*Data records*.
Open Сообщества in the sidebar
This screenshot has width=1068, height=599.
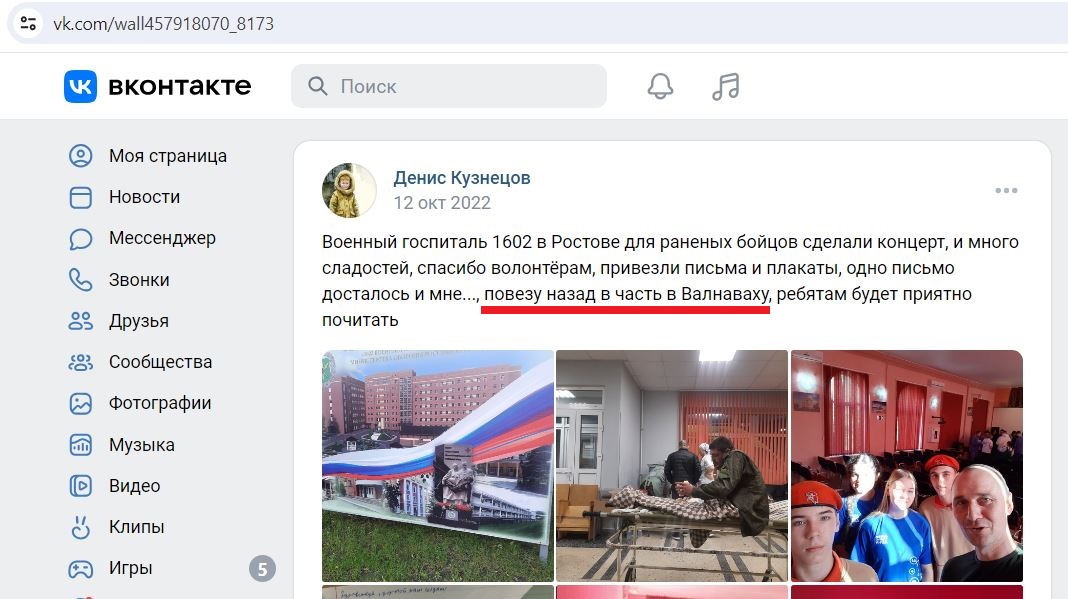[x=161, y=362]
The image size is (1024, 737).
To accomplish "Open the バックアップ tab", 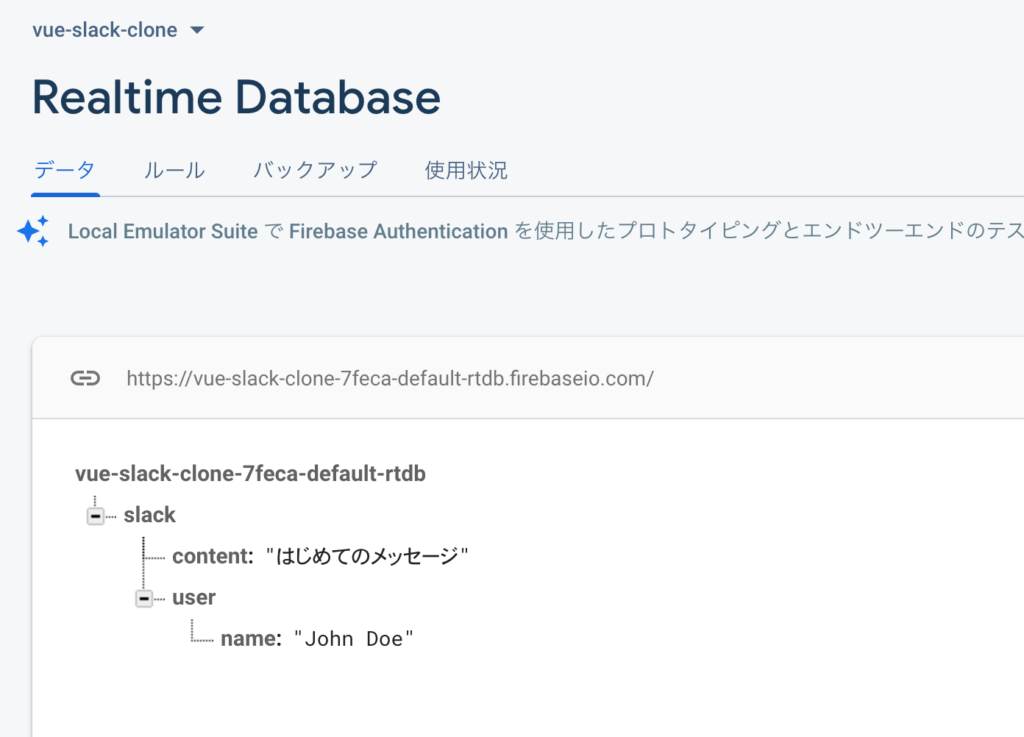I will point(315,170).
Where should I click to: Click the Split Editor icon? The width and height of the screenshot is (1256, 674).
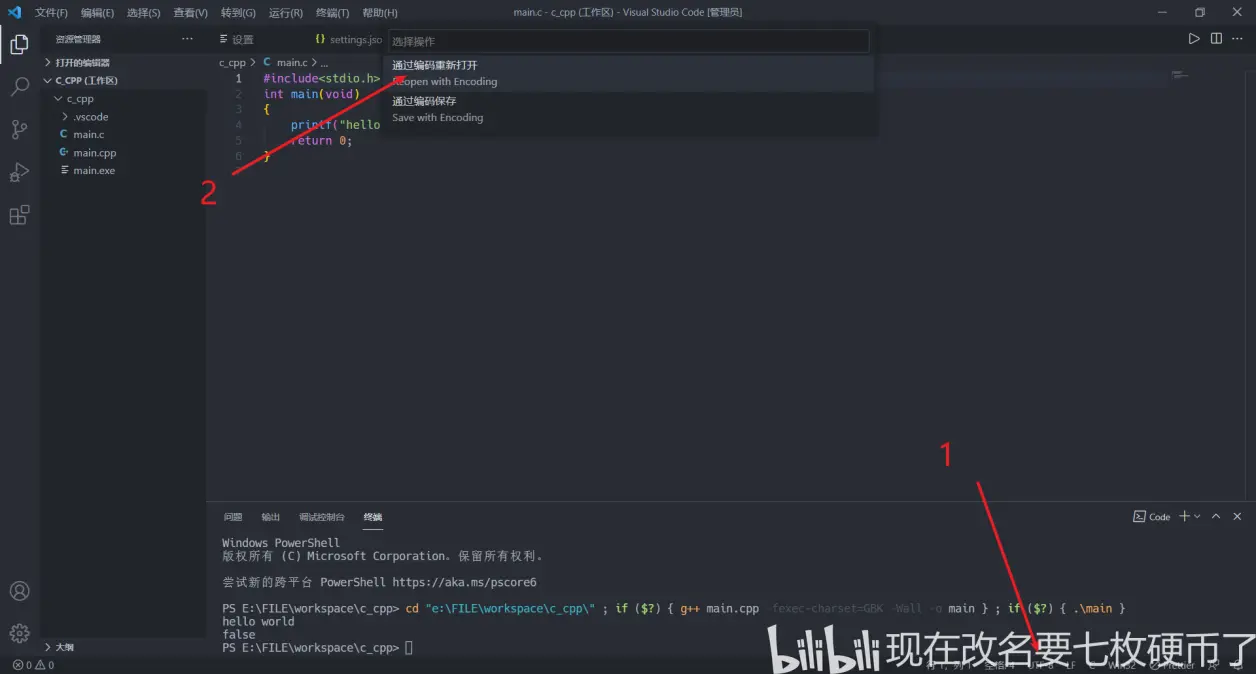1216,39
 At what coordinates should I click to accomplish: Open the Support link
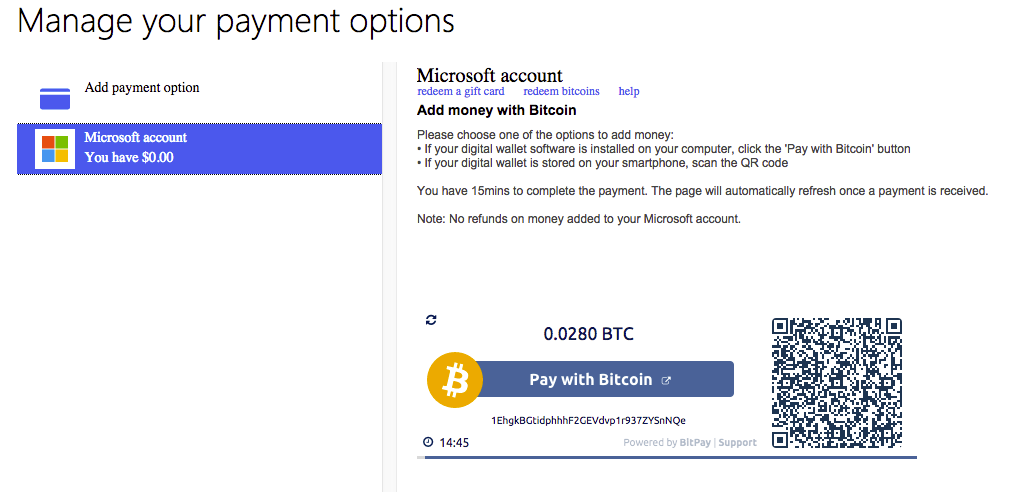pyautogui.click(x=738, y=443)
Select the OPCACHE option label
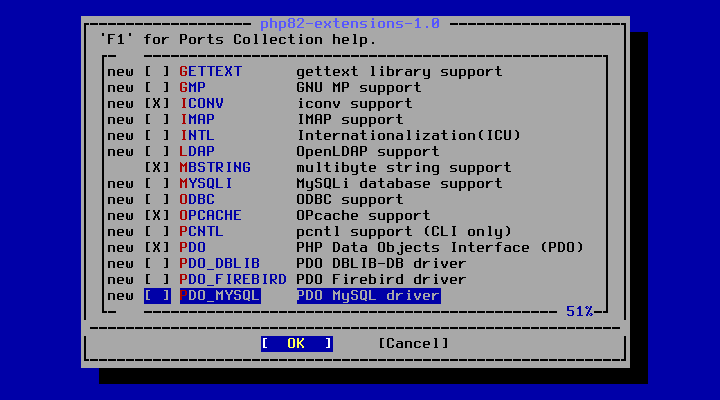720x400 pixels. tap(210, 216)
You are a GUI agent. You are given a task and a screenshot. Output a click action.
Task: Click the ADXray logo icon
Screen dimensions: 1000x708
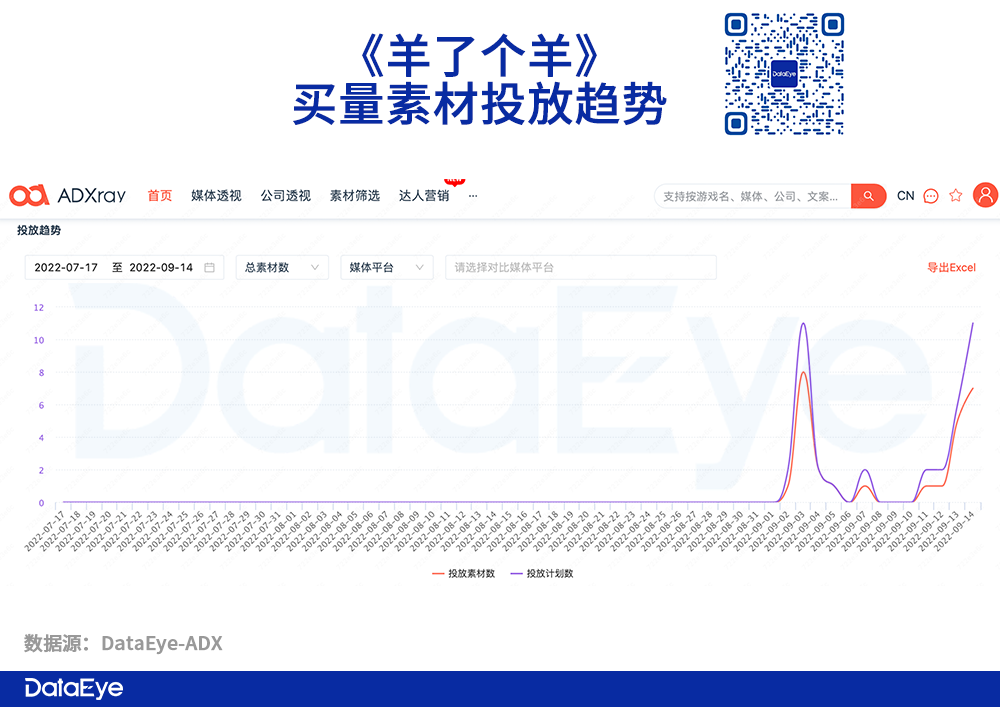click(x=29, y=195)
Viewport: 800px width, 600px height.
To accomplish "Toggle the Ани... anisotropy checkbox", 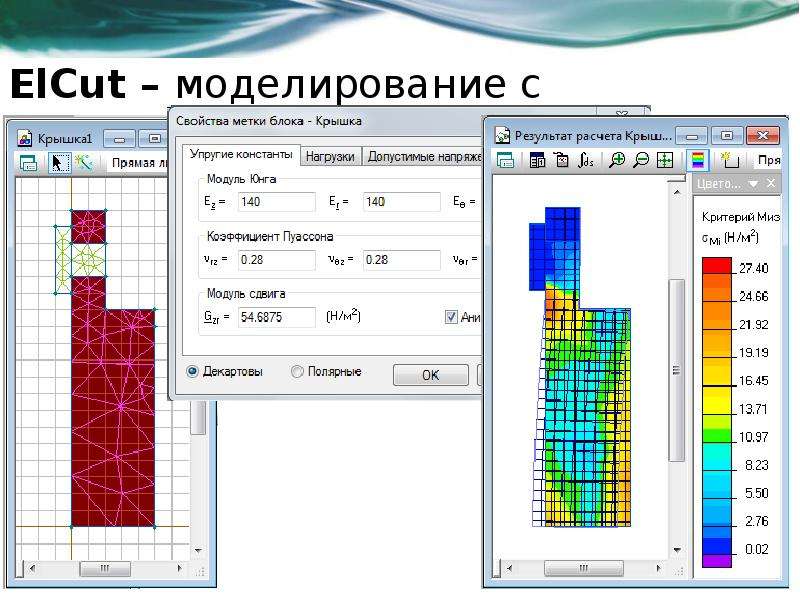I will tap(451, 317).
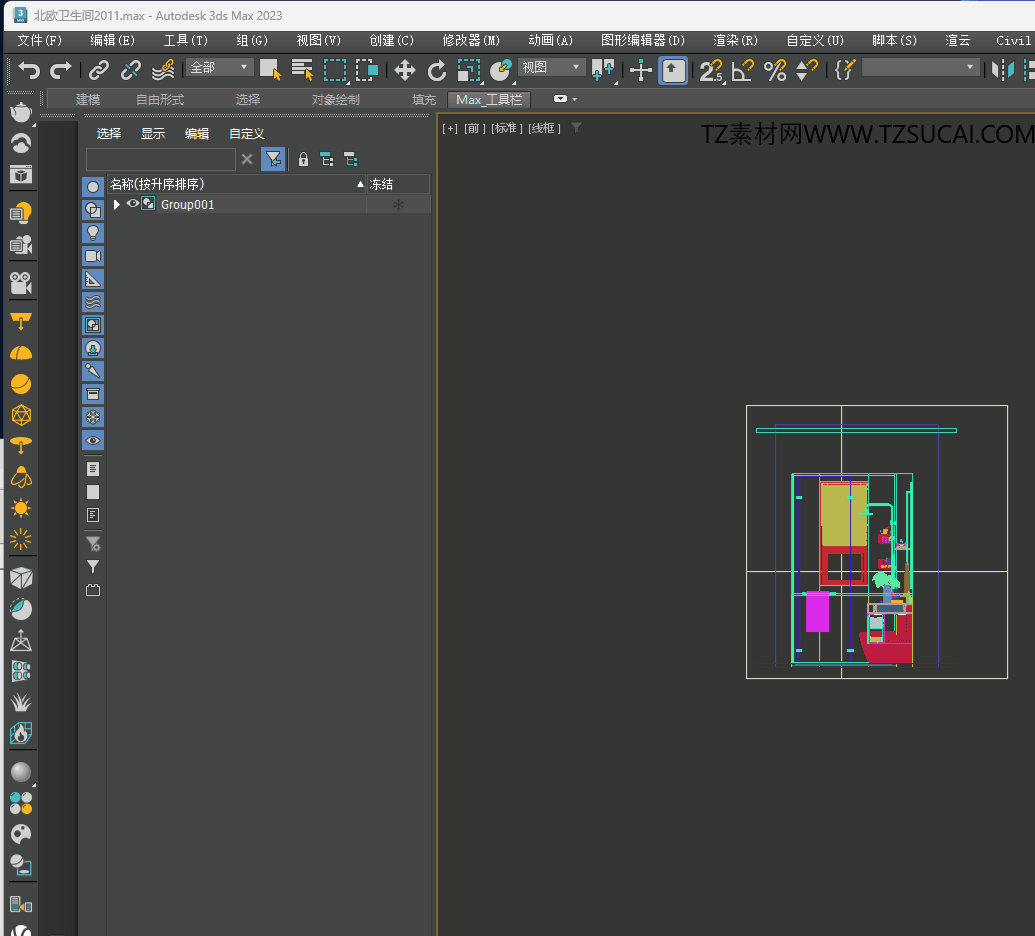Viewport: 1035px width, 936px height.
Task: Activate the Rotate tool in the toolbar
Action: [437, 70]
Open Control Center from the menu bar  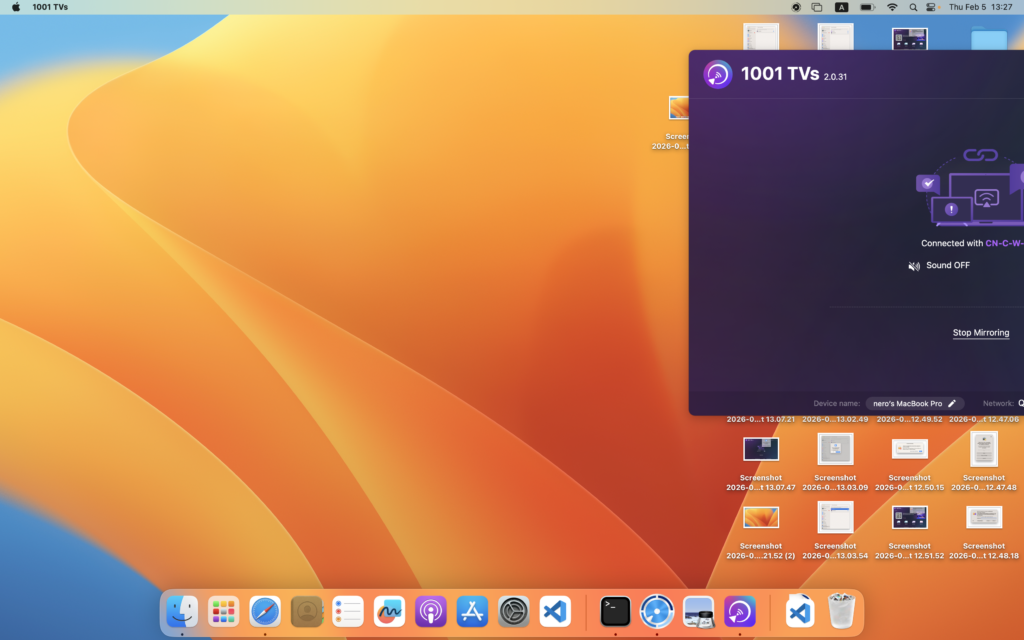(931, 7)
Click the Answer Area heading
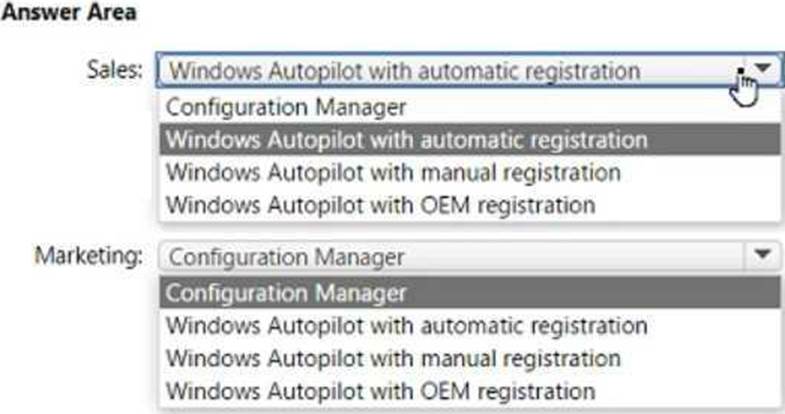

*What you are asked to do*. What you write out is the stretch of entries from the line containing "Task: Click the ADXray logo icon" to the line containing "Viewport: 800px width, 600px height.", word for word, with both end lines and no pictures.

*Answer for this exercise*.
Task: Click the ADXray logo icon
Screen dimensions: 1000x708
click(x=29, y=195)
Viewport: 800px width, 600px height.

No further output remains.